Our patient achieved CR with nivolumab administration; however, the treatment period after achieving CR and the treatment period at the time of recurrence are undetermined, and we are considering how long to continue administering nivolumab. There are reports of recurrence in 3 out of 22 patients who achieved a complete pathological response to chemotherapy [15]. In this case, we considered discontinuing nivolumab administration in the third year, but we continued because the patient was worried about recurrence and wanted to continue nivolumab therapy. We are now considering whether to stop nivolumab treatment in the fourth year. This will be decided in consultation with the patient. Therefore, although CR induced by drug treatment is associated with a better prognosis for patients, we hope that future case accumulation and reporting will provide a definitive policy.

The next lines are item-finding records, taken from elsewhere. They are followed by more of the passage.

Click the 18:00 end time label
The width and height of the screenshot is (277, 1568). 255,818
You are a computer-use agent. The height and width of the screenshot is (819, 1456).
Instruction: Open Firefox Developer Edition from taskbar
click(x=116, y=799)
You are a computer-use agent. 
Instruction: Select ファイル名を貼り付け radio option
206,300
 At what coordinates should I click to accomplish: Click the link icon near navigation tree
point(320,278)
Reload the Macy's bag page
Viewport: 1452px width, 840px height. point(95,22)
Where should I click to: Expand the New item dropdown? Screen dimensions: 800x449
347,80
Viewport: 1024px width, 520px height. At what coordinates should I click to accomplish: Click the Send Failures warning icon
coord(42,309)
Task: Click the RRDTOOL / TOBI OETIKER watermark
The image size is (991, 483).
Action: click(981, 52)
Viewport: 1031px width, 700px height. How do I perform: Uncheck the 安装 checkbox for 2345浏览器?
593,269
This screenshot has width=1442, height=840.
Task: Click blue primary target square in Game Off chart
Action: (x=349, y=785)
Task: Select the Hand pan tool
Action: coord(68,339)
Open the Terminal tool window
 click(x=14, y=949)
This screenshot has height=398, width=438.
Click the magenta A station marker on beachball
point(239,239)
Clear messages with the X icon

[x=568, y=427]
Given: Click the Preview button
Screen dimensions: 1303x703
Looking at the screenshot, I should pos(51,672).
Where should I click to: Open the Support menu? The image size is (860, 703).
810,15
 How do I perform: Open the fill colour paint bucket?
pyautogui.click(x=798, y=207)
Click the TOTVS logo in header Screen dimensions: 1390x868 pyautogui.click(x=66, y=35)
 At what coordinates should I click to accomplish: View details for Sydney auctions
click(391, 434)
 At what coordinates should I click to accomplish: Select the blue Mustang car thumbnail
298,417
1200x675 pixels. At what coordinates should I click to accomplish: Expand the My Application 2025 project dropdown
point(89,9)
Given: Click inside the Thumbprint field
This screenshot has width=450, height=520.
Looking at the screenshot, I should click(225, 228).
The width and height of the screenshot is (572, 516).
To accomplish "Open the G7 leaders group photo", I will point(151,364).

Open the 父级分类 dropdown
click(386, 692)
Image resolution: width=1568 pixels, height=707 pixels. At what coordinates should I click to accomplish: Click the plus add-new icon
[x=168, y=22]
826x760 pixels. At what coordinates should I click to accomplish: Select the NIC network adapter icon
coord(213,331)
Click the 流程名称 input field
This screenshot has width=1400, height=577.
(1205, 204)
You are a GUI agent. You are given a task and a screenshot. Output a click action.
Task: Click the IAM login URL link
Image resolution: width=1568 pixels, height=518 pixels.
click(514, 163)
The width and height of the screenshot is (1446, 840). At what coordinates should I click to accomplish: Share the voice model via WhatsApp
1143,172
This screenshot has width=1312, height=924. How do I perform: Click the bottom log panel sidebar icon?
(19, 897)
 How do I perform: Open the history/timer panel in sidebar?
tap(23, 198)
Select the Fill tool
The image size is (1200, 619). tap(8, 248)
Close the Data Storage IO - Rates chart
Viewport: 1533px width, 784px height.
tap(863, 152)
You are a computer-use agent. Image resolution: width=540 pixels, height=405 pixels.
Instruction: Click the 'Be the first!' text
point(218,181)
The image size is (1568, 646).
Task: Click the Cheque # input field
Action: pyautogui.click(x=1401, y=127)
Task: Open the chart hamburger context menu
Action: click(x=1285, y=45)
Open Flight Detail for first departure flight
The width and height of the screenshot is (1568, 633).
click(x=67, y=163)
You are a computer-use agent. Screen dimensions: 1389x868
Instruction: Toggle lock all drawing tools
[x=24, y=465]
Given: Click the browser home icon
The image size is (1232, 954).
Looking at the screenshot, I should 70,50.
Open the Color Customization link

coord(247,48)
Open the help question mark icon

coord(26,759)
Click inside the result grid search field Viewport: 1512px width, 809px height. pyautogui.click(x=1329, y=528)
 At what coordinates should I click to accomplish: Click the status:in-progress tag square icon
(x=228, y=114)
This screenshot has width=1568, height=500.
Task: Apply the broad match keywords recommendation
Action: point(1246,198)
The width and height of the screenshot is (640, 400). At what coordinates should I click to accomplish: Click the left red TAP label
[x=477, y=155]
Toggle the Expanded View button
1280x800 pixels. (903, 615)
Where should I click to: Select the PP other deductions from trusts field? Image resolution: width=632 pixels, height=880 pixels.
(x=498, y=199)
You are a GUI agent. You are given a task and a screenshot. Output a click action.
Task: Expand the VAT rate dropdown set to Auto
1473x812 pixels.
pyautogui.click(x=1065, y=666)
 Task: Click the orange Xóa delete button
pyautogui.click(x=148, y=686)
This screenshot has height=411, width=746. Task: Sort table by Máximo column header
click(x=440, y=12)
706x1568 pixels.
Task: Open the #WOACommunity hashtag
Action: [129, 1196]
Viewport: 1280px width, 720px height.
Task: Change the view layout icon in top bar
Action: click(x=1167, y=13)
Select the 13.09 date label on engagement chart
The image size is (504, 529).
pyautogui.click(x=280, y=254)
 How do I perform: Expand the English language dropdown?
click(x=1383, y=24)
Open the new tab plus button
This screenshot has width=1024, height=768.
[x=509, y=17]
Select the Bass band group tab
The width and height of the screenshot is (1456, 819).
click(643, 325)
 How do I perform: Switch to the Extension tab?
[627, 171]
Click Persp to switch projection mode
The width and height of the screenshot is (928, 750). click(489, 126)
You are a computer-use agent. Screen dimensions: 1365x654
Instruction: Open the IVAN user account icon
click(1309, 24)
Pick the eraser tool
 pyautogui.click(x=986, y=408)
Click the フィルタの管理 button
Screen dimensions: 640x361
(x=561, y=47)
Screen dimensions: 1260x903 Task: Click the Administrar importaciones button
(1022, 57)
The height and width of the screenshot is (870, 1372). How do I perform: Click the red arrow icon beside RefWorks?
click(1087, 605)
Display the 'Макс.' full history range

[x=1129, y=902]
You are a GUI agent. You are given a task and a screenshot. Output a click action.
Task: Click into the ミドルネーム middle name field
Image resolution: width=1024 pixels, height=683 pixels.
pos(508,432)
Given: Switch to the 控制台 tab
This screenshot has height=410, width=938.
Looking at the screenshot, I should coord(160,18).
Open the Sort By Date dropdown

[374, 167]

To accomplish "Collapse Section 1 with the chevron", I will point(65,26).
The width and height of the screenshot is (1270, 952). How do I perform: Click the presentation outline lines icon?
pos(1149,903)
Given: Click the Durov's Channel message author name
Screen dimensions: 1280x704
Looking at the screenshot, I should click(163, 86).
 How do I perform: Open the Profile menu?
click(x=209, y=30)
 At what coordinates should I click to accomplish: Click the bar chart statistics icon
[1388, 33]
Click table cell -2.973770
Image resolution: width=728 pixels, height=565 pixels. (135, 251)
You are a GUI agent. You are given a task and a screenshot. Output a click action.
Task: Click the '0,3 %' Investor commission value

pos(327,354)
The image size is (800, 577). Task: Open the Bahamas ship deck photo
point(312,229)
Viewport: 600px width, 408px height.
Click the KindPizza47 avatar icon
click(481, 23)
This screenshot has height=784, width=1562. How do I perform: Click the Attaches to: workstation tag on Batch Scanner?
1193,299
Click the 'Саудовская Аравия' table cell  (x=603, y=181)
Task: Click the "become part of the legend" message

Although no adverse events were observed in our patient, we consider that nivolumab is associated with immune-related adverse events, potentially triggered by T-cell activation, that are not recognized in conventional medicine. The most common symptoms are dermatologic but may include diabetes, diarrhea, thyroid dysfunction, and interstitial pneumonia. However, early diagnosis is difficult because the initial symptoms resemble those commonly associated with cancer, such as malaise and fever. Careful monitoring for these adverse events is necessary during follow-up given that they can occur from several weeks to several years after initiating treatment [16]. At our hospital, we monitor patients treated with nivolumab for immune-related adverse events by performing regular thyroid function tests and other examinations, as appropriate.

Conclusions

This case is considered a valuable case in which CR was obtained after nivolumab administration. However, it is considered necessary to accumulate and analyze additional cases, such as patients who respond to nivolumab, and determine treatment strategies after the response.